DATASET EXCERPTS ▸
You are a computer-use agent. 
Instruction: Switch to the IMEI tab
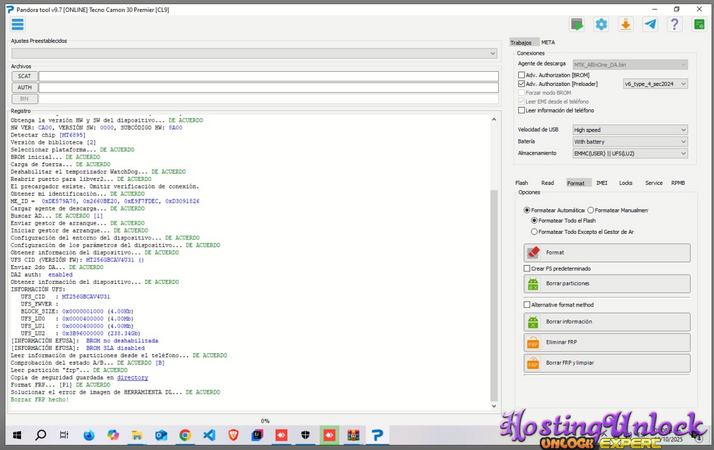(601, 184)
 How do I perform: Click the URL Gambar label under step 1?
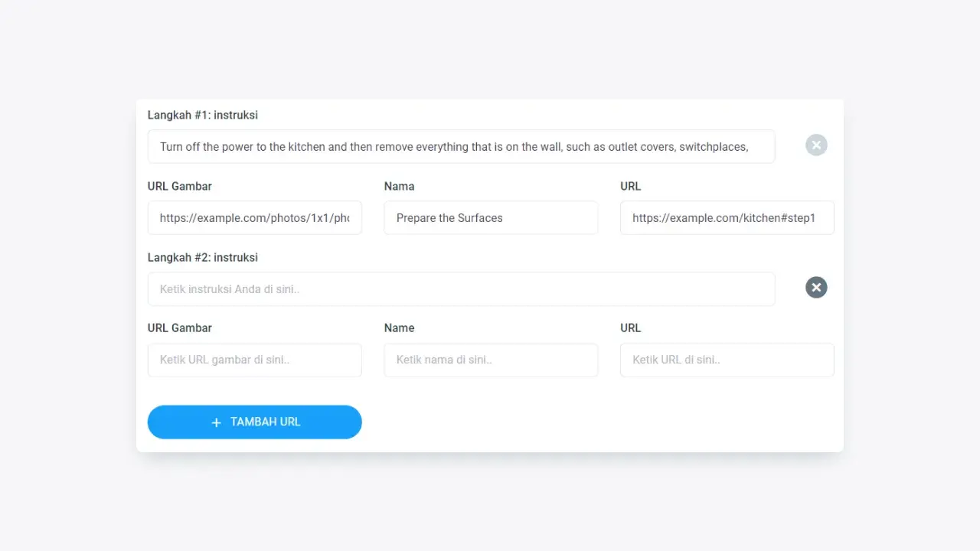pos(180,186)
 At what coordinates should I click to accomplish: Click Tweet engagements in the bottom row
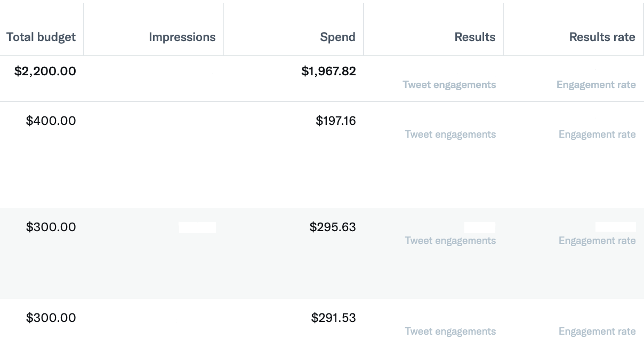tap(449, 331)
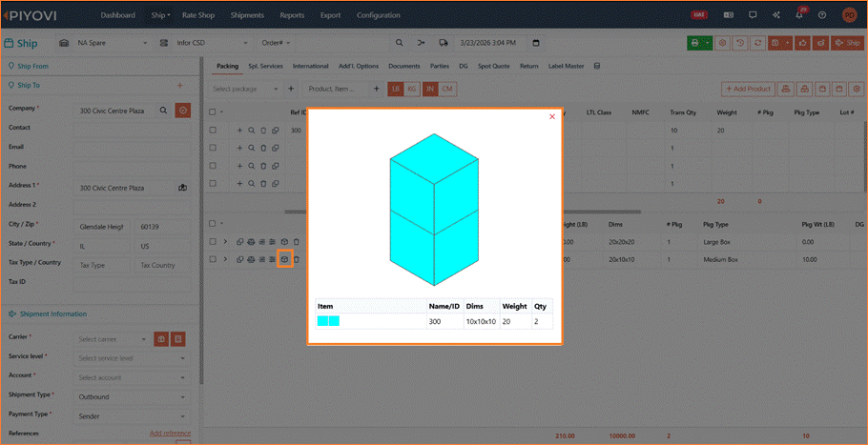Viewport: 868px width, 445px height.
Task: Open the NA Spare location dropdown
Action: [x=113, y=43]
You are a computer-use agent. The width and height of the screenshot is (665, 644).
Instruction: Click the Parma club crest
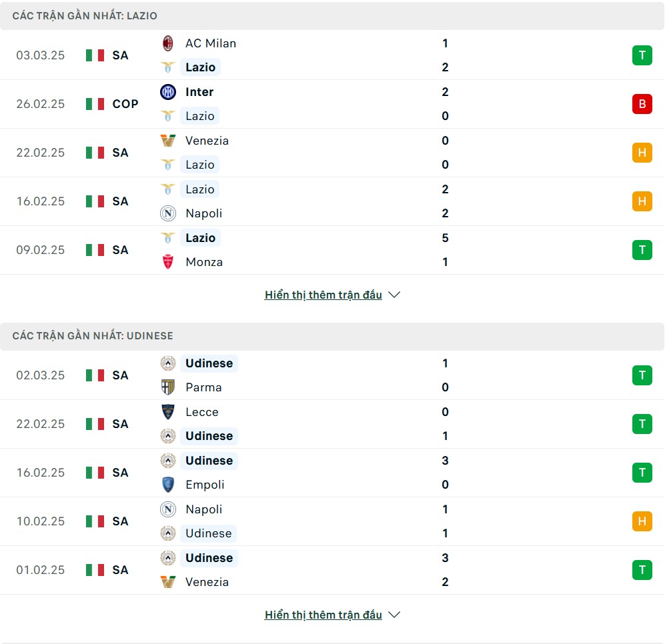point(168,387)
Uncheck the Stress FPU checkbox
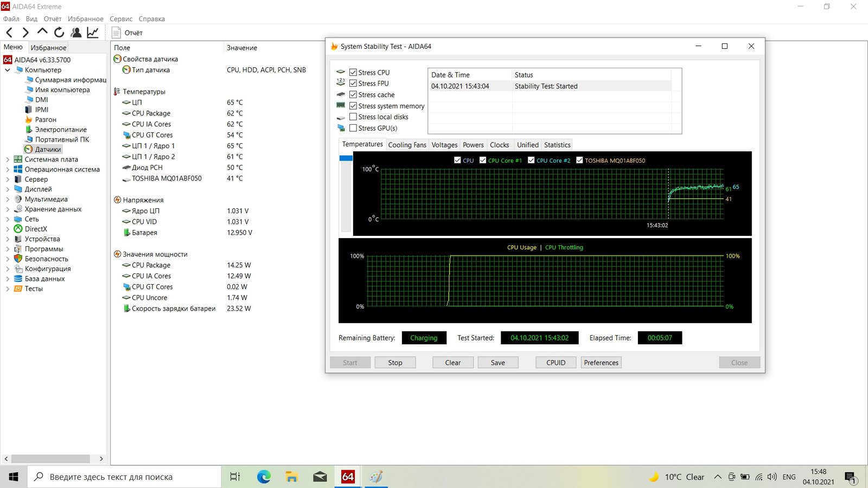868x488 pixels. (353, 84)
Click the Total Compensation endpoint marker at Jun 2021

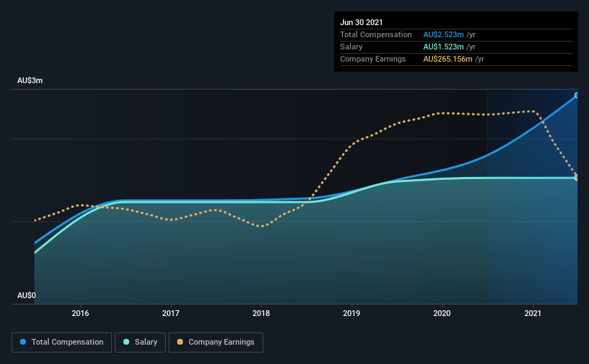coord(577,95)
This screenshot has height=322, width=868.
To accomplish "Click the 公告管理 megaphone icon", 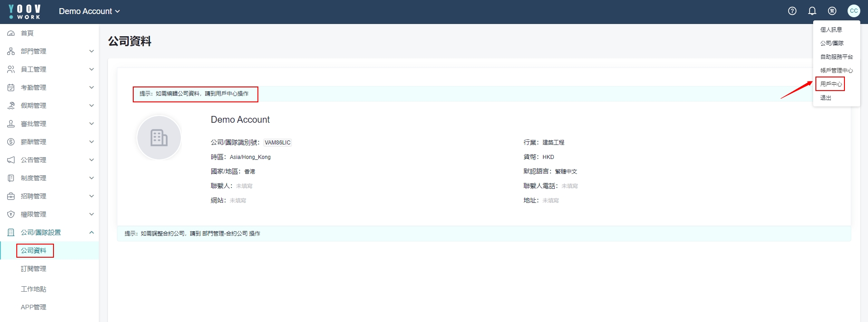I will tap(11, 160).
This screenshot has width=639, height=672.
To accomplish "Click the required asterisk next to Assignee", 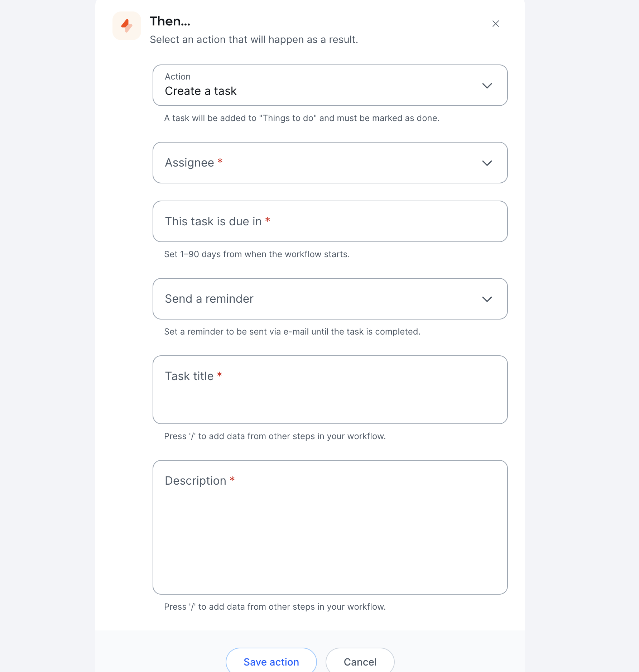I will 220,162.
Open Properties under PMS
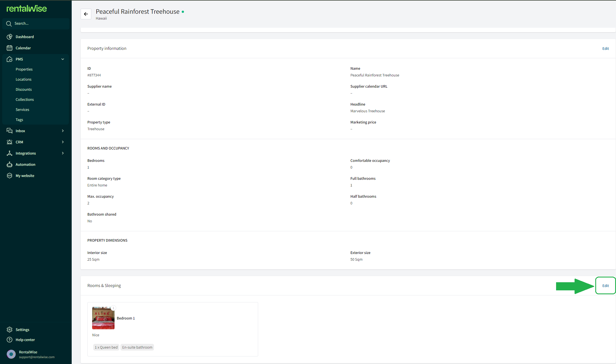 pos(24,69)
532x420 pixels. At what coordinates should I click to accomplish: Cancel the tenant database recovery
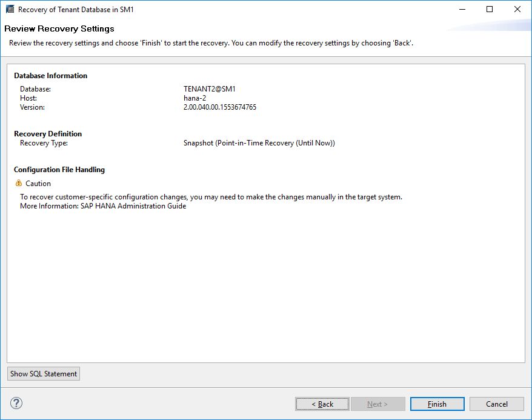pyautogui.click(x=497, y=404)
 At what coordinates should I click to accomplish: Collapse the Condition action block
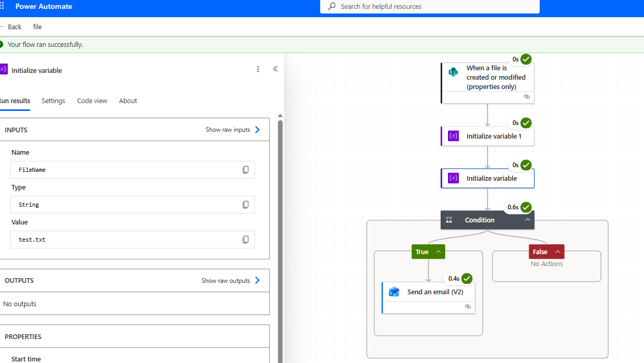[528, 220]
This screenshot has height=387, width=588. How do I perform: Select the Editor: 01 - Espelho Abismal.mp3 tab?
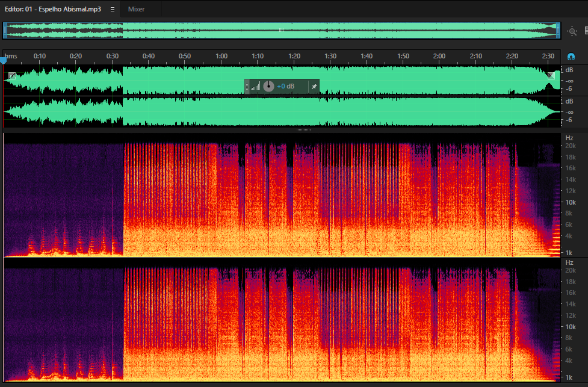coord(53,9)
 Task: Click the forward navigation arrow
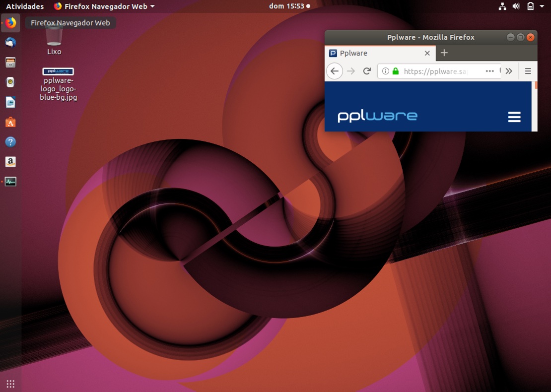point(350,71)
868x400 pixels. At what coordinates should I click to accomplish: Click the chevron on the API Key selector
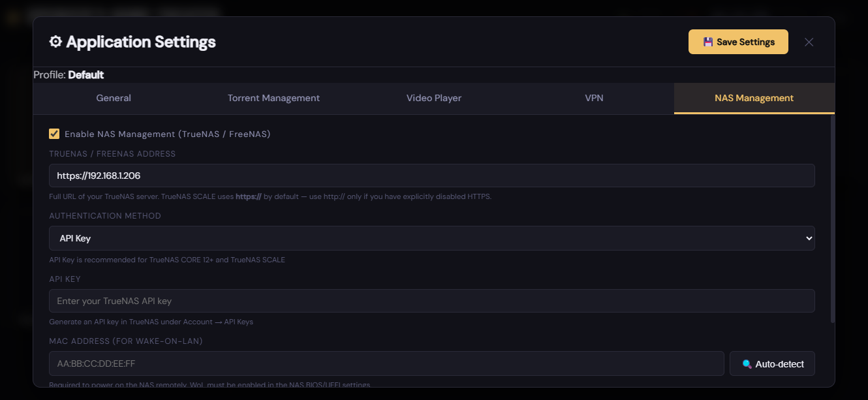808,238
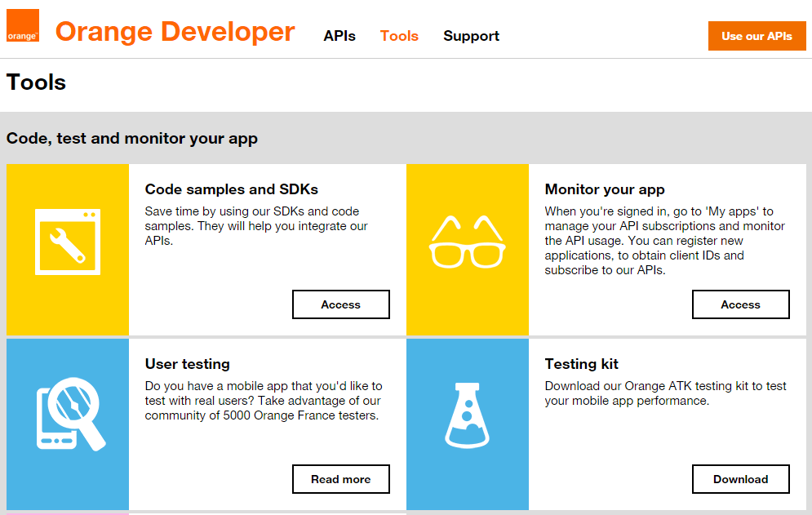Image resolution: width=812 pixels, height=515 pixels.
Task: Click the Orange square logo in the header
Action: [22, 27]
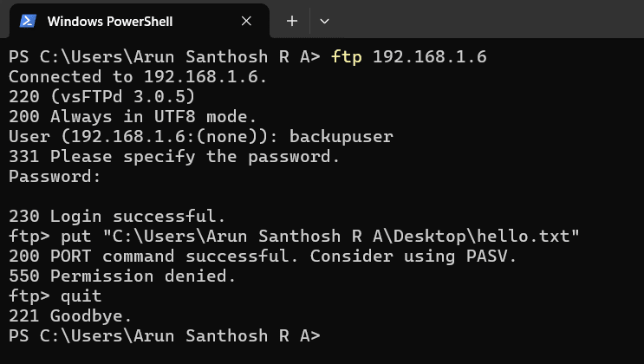Click the "quit" command text
Image resolution: width=644 pixels, height=364 pixels.
point(81,296)
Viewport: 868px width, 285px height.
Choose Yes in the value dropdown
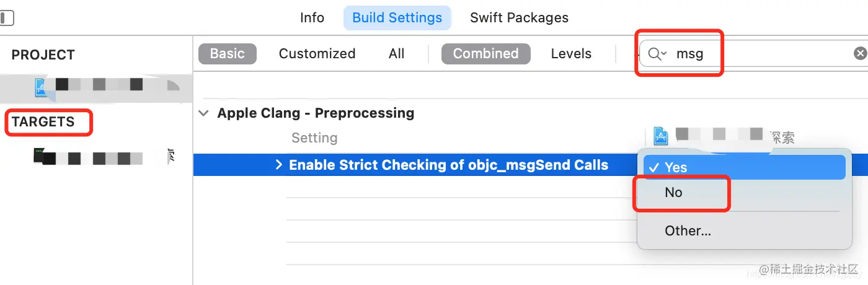[x=676, y=167]
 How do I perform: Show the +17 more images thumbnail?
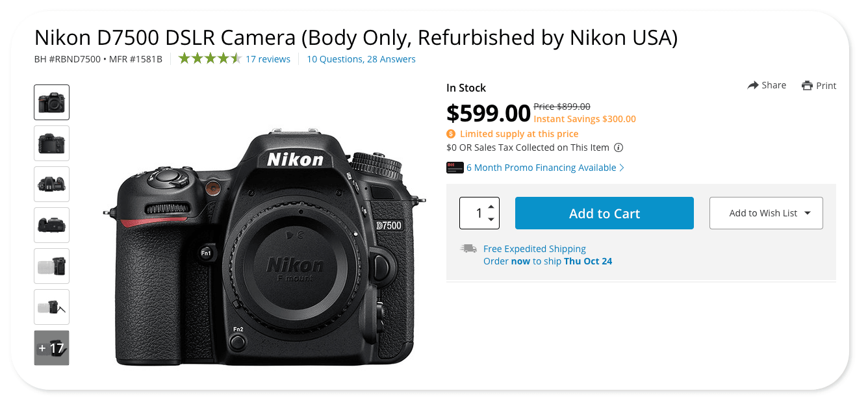(51, 348)
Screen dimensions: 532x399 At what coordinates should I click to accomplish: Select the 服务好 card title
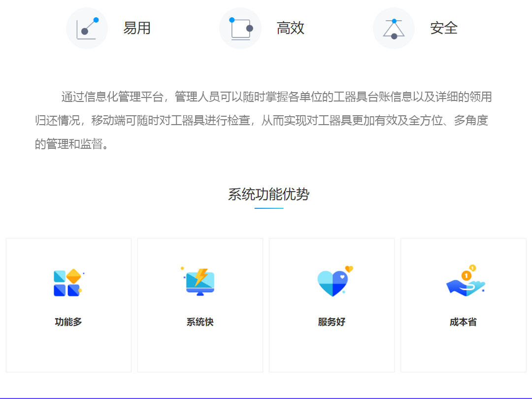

TASK GOAL ▸ The answer must consist solely of the lines from the line containing "Choose Yes in the value dropdown" to the end of the data, reproduced exactly, with every picture left out.

ANSWER BELOW ▸
Choose Yes in the value dropdown
[x=676, y=167]
 How do I perform: Show the +17 more images thumbnail?
(51, 348)
Screen dimensions: 532x399 At what coordinates should I click to accomplish: Select the 服务好 card title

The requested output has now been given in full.